La visite du pape au Liban ne peut enfin s’abstraire du contexte de la guerre au Proche-Orient ravivée depuis le massacre du 7 octobre, et les accusations de crimes contre l’humanité, voire d’actes génocidaires commis par l’armée israélienne à Gaza. Dans un contexte de violences exacerbées, une visite du pape en « Terre Sainte » — à la fois en Israël et en Palestine, comme ce fut toujours la tradition équilibriste du Saint-Siège — apparaît prématurée, et spécialement exposée à des risques d’instrumentalisation, à un moment où les chrétiens orientaux de Cisjordanie sont en butte aux violences des colons israéliens.

Le Liban, pays frontalier d’Israël, est sans doute pour l’instant l’endroit le plus proche de la Terre Sainte où le pape puisse aller exprimer sa préoccupation pour elle, dans la lignée du pape François qui, dans ses derniers mois, appelait tous les jours au téléphone le curé catholique de Gaza.

En Turquie comme au Liban, le pape Léon sera ainsi à proximité de l’épicentre des crises du monde — guerres ukrainienne et israélo-palestinienne —, et auprès de ces périphéries du monde chrétien, jadis centrales, chères au cœur de son prédécesseur. 

Sources
  1. Le calendrier traditionnel de l’Église catholique avant 1960 a longtemps distingué les fêtes de la Chaire de saint Pierre à Antioche (22 février), et celle de la Chaire de saint Pierre à Rome (16 janvier).
  2. Les massacres hamidiens (1894–1896) sont les premiers actes criminels de grande ampleur perpétrés contre les Arméniens ; selon les estimations, ils firent entre 80 000 et 300 000 morts.
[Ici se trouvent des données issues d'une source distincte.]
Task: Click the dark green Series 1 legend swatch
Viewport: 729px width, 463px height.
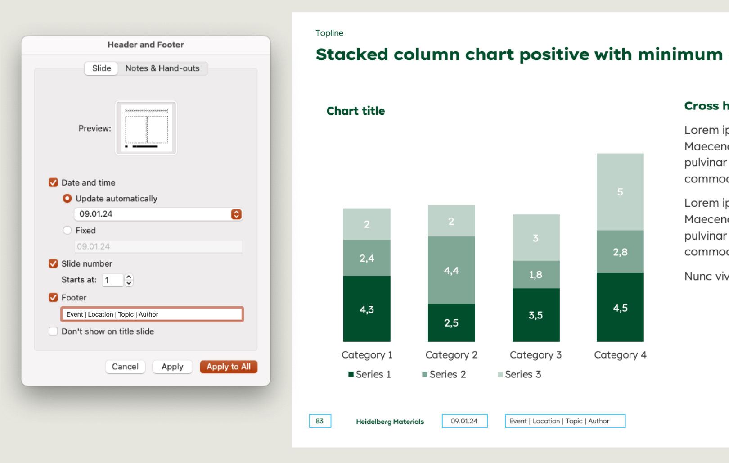Action: [351, 374]
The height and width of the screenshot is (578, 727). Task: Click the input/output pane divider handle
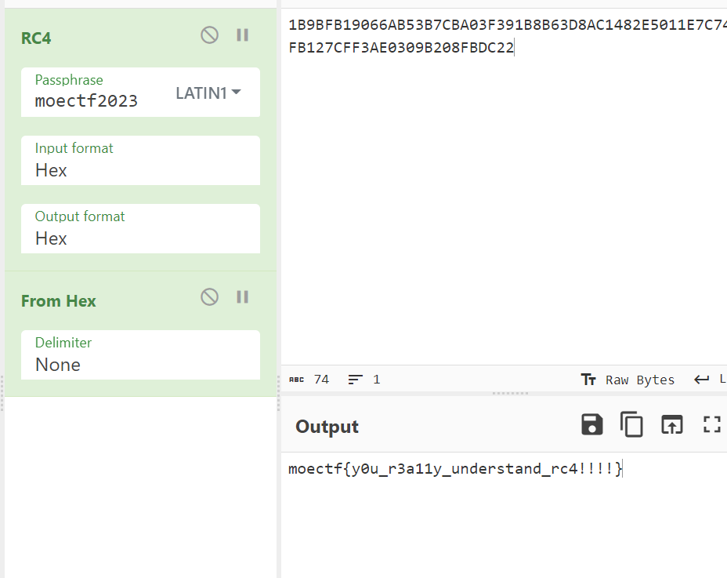coord(504,393)
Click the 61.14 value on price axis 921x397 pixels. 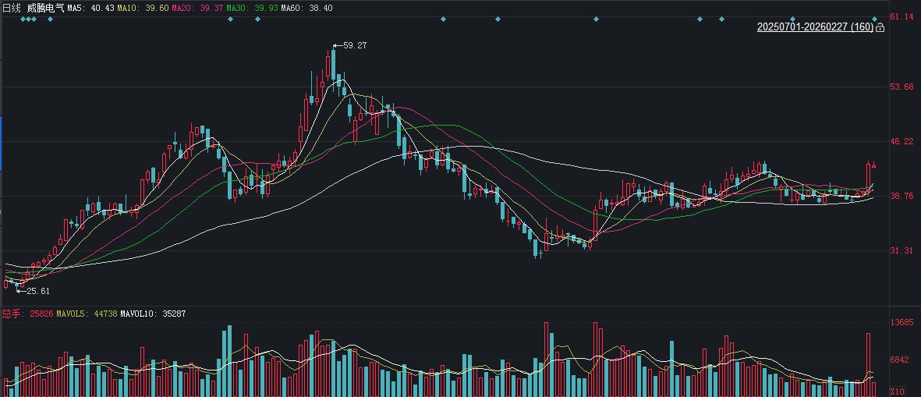(902, 17)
Le génocide des Arméniens en 1915 fit 700 000 et 1,5 million de morts ; celui des chrétiens assyro-chaldéens, qui prit place entre 1915 et 1918, en fit entre 180 000 et 275 000.
  3. Voir Taner Akçam, Un acte honteux. Le génocide arménien et la question de la responsabilité turque, Paris, Denoël, 2008 : l’expression « d’acte honteux » est la condamnation euphémisante du génocide employée par Mustafa Kemal.
  4. Il présidera notamment à la fondation d’une très curieuse Église orthodoxe nationale de langue turque, qui rassemblait seulement quelques dizaines de fidèles.
  5. Les Églises orientales sont dites des deux ou trois conciles : elles ne reconnaissent que les deux ou trois premiers conciles œcuméniques des premiers siècles du christianisme. Au même titre, l’Église orthodoxe est dite des sept conciles ; l’Église catholique, qu’elle soit de rite latin ou oriental, reconnaît l’autorité du pape et de 22 conciles œcuméniques.
  6. Circonscription correspondant au diocèse dans les églises orientales.
  7. Dite Ayasofya, bien qu’Une traduction plus exacte du grec Hagia Sophia est « cathédrale de la Sagesse divine », qui lui donne son titre véritable.
  8. Beaucoup de vestiges chrétiens datent cependant du concile de Nicée II (787), plus tardif.
  9. Léon XIV, Lettre apostolique In unitate fidei, Saint-Siège, 24 novembre 2025.
  10. Le titre lui est décerné par son biographe, l’évêque Eusèbe de Césarée.
  11. Lui préexiste cependant le « symbole des Apôtres », une confession de foi plus simple et plus ancienne dont le texte se trouve déjà aux IIe-IIIe siècles chez le Père de l’Église Tertullien.
  12. Le symbole de Nicée est complété en 381 par le concile de Constantinople (deuxième concile œcuménique de l’histoire), qui condamne l’hérésie des Pneumatomaques ou Macédoniens, négateurs de la divinité de l’Esprit-Saint, troisième personne de la Trinité : on parle dès lors de symbole de Nicée-Constantinople.
  13. Au sein du protestantisme, il existe certes des courants antitrinitaires.
  14. Ce dernier terme, controversé, n’est plus guère employé dans l’historiographie byzantiniste.
  15. L’équivalent grec de concilium est synodos.
  16. Cette diversité d’obédiences est voulue par le système du confessionnalisme, qui répartit officieusement mais strictement les postes de pouvoir entre les communautés religieuses selon leur poids démographique.
  17. Il n’existe pas de statistiques confessionnelles officielles au Liban ni même de recensement récent, car les évolutions démographiques constatées amèneraient à remettre en cause la répartition confessionnelle décidée après le premier recensement du pays, en 1932.
  18. Ainsi des grecs orthodoxes, qui représentent en nombre la seconde confession chrétienne au Liban, mais aussi des syriaques orthodoxes, Arméniens du Liban, etc.